Issue June 2010 By Jon Krakauer

Where Men Win Glory: The Odyssey of Pat Tillman
by Jon Krakauer
Doubleday, 2009, 416 pages

Most people know Pat Tillman as the football player who walked away from the NFL to join the War on Terror. Most people also know that after he was killed in Afghanistan, the Army and the White House covered up, for five weeks, that he died by friendly fire. After reading scores of official documents, which lend an objectivity to the book, Jon Krakauer delves further into Tillman's life and the morass of lies and obfuscations surrounding his death,
painting a bigger picture of the man he was, and the tool for White House propaganda he became.

Krakauer begins by sketching the incident that took Tillman's life, then backtracks to his childhood, teenage years, college life and NFL career, all with an emphasis on Tillman's strong character, almost superhuman athleticism, and constant focus on doing the right thing. Throughout the middle chapters, Krakauer weaves in current events: as Tillman set an Arizona Cardinals tackle record in 2000, Bush v. Gore was playing out in the courts. As Tillman prepared for preseason in mid-2001, the CIA was reporting that Bin Laden's threats were real, while top administrators, including President Bush himself, continued doubting those threats. Shortly before Tillman began his fourth season, 9/11 struck. Krakauer aims for fireworks; he wants the reader to become inflamed, and he is successful. There simply is no way to avoid Krakauer's viewpoint, but it is entirely well supported with facts and documents (and a compendium of sources).

In 2002, Tillman and his brother, Kevin, enlisted in the Army. The brothers assumed they would go to Afghanistan; but in 2003, the administration presented persuasive, but erroneous, evidence that Saddam Hussein had weapons of mass destruction, and the Tillmans first were sent to Iraq. What the reader might not know: Tillman did not support this war; he saw no "clear purpose" for it. Nevertheless, as he wrote in his journal (excerpts of which pepper Krakauer's narrative), he and Kevin "willingly allowed ourselves to be pawns in this game and will do our job whether we agree with it or not … [But] we harbor no illusions of virtue."

Against this backdrop, Krakauer details the friendly fire incident in Afghanistan in 2004. Krakauer catalogs the Army's aggressive maneuvers to conceal details from Tillman's family and the public, even awarding him the Silver Star for actions when "ambushed." A captain ordered Tillman's blood-soaked uniform and body armor to be burned, contrary to military procedures. And the White House went into "overdrive," rushing a statement to the media that withheld the known fact that Tillman was killed by his compatriots.

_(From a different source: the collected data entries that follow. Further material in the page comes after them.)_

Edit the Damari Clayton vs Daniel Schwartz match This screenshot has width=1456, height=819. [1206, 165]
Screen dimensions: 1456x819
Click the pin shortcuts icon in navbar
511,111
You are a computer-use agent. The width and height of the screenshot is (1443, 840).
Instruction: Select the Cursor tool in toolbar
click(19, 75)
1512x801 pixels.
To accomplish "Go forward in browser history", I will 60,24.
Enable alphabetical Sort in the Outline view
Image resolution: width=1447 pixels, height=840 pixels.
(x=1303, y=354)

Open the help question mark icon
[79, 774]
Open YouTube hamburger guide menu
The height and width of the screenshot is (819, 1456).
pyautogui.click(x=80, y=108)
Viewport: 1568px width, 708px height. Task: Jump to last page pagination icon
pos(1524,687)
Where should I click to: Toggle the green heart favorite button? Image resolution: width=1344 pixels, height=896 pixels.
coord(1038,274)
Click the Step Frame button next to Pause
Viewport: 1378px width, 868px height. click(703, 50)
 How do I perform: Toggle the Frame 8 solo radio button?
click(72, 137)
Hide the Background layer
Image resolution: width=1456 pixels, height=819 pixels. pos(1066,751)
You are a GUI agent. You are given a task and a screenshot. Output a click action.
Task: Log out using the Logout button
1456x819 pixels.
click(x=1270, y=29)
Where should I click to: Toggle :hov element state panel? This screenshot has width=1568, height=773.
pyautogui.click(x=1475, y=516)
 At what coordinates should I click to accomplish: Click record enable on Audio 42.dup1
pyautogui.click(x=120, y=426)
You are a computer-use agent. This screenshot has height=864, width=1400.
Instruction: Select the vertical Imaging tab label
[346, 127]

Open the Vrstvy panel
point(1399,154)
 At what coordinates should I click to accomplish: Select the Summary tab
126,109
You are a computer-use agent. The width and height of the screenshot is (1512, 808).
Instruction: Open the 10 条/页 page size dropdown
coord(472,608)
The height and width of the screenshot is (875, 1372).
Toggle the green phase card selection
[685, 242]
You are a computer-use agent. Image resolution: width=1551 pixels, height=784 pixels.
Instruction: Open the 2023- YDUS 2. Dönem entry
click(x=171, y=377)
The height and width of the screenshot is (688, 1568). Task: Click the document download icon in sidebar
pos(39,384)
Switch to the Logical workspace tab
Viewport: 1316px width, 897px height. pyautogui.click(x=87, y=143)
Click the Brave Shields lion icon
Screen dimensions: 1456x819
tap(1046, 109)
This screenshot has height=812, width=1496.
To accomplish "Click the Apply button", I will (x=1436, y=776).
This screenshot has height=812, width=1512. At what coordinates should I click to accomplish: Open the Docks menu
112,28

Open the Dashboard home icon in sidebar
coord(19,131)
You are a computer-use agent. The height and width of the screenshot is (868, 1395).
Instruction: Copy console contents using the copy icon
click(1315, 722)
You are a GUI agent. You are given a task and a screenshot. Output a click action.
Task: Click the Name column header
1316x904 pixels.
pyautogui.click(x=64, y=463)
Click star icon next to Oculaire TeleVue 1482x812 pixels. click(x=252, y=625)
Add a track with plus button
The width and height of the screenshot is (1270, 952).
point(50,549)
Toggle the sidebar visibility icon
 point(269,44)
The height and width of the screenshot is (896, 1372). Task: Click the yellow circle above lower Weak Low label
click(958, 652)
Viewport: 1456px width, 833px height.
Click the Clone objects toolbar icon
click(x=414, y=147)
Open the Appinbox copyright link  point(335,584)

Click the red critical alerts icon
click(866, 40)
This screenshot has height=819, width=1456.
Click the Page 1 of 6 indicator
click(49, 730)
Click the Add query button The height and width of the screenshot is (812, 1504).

Curiously, the Army assigned a captain to investigate the incident, even though higher ranking personnel might have made the errors leading to Tillman's death. That investigation, concluding that fratricide caused Tillman's death and that gross negligence was a factor, disappeared in the chain of command. The Army finally disclosed the truth, though, as Krakauer suggests, only because Tillman's brother was returning to duty, and "[g]uilt, anger, and alcohol were likely to loosen tongues."

Few disciplinary actions were taken, perceived by the family as wrist slapping. The Army still denied there had been fabrications, just misunderstandings about regulations and secrecy policy.

Krakauer's level of detail is impressive, as is his knowledge of Army procedure. The reader never wonders, never sees a hole in the logic of this comprehensive biography. And Krakauer proves his theory - that the Army and the White House duped the country into believing that Tillman was killed by the Taliban, for the sole purpose of positioning Iraq as a righteous war. Krakauer accomplishes in this book what he's best known for: seizing a provocative story, illuminating its details, and exposing the truth.

Lynn S. Muster is a senior staff attorney at the Massachusetts Appeals Court.